JF:       I have one comment with respect to the pre-dialysis treatment with EPO. From the physiology standpoint this is not too farfetched since the cells that produce erythropoietin in the kidney, they may well be damaged before the patient has to go on dialysis. So if the anaemia occurs due to lack of EPO it makes absolute sense to replace the EPO and correct for the anaemia, even if the patient is not yet on dialysis. So this is something that, from the physiology or pathophysiology makes sense and, as we said, within the indication that would ,be a true replacement therapy of lack of the endogenous hormone.

 

MA:      This reminds me of a discussion we had in which it was emphasised that it seems that, at least in that area of medicine, it’s important to look at circulating EPO levels and it is with myelodysplastic syndrome patients. Anders, would you like to comment on MDS, one of the world experts being a Swede?

 

AO:      Well I’m not an MDS doctor actually so it’s not a special indication, well we definitely have data supporting that EPO plus DSFF might work in a fraction of the patients but unfortunately the major effect is in the fraction of patients who have not that very poor prognosis. It’s still a great unmet medical need in patients with poor prognosis MDS and who have special problems that they need transfusions for a very long time, who have problems with iron overload and things like that.

 

MA:      Indeed the MDS is often an indication which is not recognised and certainly the experts in that field are trying to make it clear for which patients we should or should not be using erythropoietins. And they have some specific guidelines and our colleague from Italy presented us with the Italian guidelines and also the guidelines in different other countries.

 

Coming back to the beginning of our discussion and to the fact that we have many surgeons among us and that we saw these variations and that we have this Australian data showing how you can improve on this, I think for us it’s quite important to realise that they insisted on the fact that the patients should be evaluated correctly before a surgical procedure that could lead to anaemia. This is also true for our patients in haematology oncology.
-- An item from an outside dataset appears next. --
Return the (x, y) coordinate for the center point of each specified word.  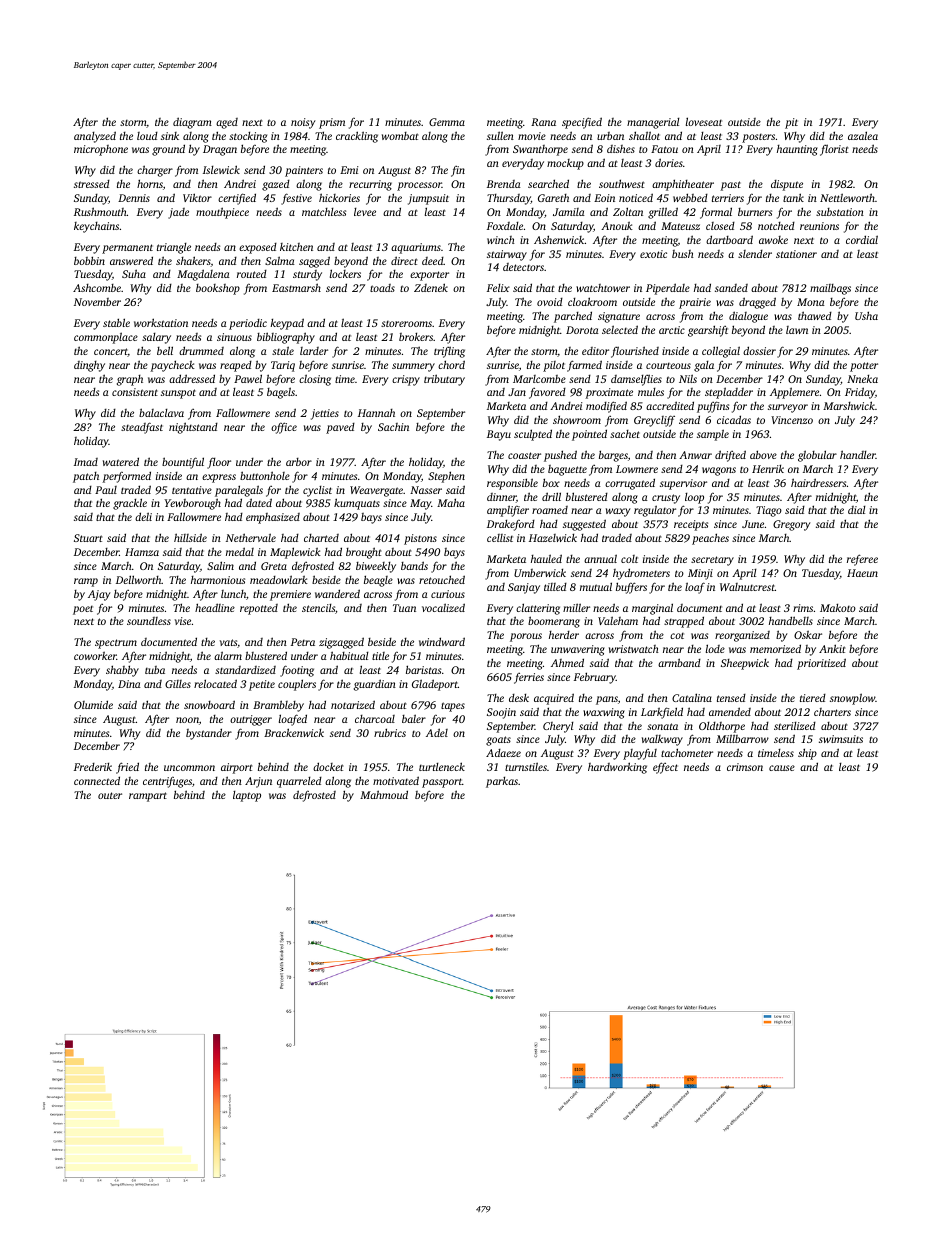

Shouldn’t we always evaluate the iron reserves, the vitamin B12 at the foliate levels of a patient when we start them on chemotherapy because they can run into anaemia very quickly and we could do something to prevent that if we identify the problem first?

 

DS:      Yes, of course. Before starting a treatment you should always evaluate the correctable causes and these three things you mentioned, they are for sure correctable. Also causes of bleeding should also be excluded in patients because patients can have other reasons of bleeding so we should always look at that. And then, as you told us, we have some guidelines but they are mainly looking at the cut-off value and I think that other factors are also important in trying to improve the anaemia in our patients because we should look at quality of life but that’s very difficult because we mainly use this as an outcome in clinical trials and clinical practice, we don’t have all these nice IT devices to evaluate the impact of our treatments on quality of life. But I think there is a need of adaption of our guidelines to involve more clinical in all the endpoints.

 

MA:      Are there any comments that you would like to make about our session today or the discussions we had? Also in the breakouts, anything that I forgot to ask you or comment upon?

 

DS:      In future we will see more and more elderly patients and that’s a big group that will become part of our society but also in oncology. These patients will have specific needs because, for instance, when you are giving a transfusion you are also causing overload, volume overload, and we will have to deal with that also. I think we should look at these elderly patients, how to manage anaemia in this group.

 

MA:      Thank you very much, Dirk, for having mentioned the elderly patients who indeed are becoming the major part of our cancer patients because of an aging population. I’d like to thank you all for your attention to this ecancer session and welcome you to the next one you might want to participate in. Thank you.